Your argument that we should not “coddle” them is flawed in a similar manner. Children, even between the ages of 13-17, are not ready to be exposed to what adulthood “is,” hence people developing mental issues later in life due to not being treated properly for their age. Neglecting the older child’s need to play, explore, live carefree, and lean on their parents for certain things inhibits their feeling of security and may cause symptoms of childhood neglect later in life.
To reiterate/rephrase, emotional regulation is not mature until actual adulthood, a time period in which handling pressure would be more appropriate. “Teenagers” are still in a fragile mental state, much like younger children, and it is NOT the consequence of the parents’ own decisions in this case. It’s basic neurology. If you would be open-minded enough to do some research, you would find that thrusting adulthood responsibilities onto children causes stress and problems later in life.
And no, the brain does not begin to decline until about the age of 40-years-old; when it loses volume. It decline even more so around the age of 70, although that does not render someone incapable of functioning in adult society anymore, because one in their senior years has still had the experience of their mental “prime,” and may continue to display the maturity and functionality of the younger adult.
Additionally, this claim that these children are adults is problematic due to the amount of pedophiles using this to their legal advantage: preying on the older child in hopes of others, others much like you, finding it acceptable.
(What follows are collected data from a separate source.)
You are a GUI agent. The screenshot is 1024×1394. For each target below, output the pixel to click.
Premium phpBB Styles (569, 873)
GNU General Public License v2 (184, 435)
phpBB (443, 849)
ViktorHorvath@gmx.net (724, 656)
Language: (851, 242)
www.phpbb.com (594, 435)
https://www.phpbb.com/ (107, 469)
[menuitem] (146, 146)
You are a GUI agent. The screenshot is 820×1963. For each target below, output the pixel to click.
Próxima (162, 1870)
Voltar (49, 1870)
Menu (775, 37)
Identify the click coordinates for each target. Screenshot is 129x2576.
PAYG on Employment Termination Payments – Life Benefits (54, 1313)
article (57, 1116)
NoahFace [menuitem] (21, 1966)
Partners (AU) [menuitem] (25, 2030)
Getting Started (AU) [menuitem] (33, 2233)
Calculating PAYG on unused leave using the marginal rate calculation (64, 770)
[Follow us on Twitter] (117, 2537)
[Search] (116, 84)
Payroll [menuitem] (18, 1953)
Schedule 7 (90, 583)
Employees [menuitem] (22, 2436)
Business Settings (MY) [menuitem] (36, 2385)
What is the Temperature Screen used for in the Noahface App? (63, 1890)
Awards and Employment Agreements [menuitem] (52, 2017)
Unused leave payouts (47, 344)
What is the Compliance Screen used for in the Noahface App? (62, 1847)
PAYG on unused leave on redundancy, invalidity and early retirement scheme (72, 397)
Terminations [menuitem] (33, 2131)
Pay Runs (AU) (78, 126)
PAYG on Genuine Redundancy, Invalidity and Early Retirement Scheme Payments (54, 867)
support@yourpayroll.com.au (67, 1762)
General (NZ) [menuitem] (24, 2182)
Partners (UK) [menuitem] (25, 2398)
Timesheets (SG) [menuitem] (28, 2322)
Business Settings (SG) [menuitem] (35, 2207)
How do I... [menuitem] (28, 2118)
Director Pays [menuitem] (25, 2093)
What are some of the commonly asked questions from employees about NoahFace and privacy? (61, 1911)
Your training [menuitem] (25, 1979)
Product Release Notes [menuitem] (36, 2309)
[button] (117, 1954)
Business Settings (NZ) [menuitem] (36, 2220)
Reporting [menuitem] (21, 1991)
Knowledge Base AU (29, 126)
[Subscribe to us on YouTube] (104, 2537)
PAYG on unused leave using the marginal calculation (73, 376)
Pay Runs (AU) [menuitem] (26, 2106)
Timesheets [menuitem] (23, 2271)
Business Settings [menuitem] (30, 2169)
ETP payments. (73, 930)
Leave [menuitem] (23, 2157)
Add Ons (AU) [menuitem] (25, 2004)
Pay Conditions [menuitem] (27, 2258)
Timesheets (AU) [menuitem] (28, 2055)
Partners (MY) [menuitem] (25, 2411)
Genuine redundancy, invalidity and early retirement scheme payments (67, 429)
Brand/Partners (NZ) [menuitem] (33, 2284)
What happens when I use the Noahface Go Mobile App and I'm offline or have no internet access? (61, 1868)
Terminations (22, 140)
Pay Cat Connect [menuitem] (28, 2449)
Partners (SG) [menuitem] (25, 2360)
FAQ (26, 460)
While they may have sexual thoughts and desires, sexual intercourse and relationships are damaging to the psyche at such a young age.
Just because children are able to become pregnant and/or impregnate doesn’t mean that a child is ready to accept the responsibilities of parenthood and raising a fellow child; nor are they physically ready to give birth, as there is a certain medical risk of older children giving birth and possibly suffering possibly fatal injuries or consequences such as death during birth.
Madeline is overthinking this and doesn’t know the difference between childhood between birth and puberty and the adolescent strange. Do your research goodness gracious.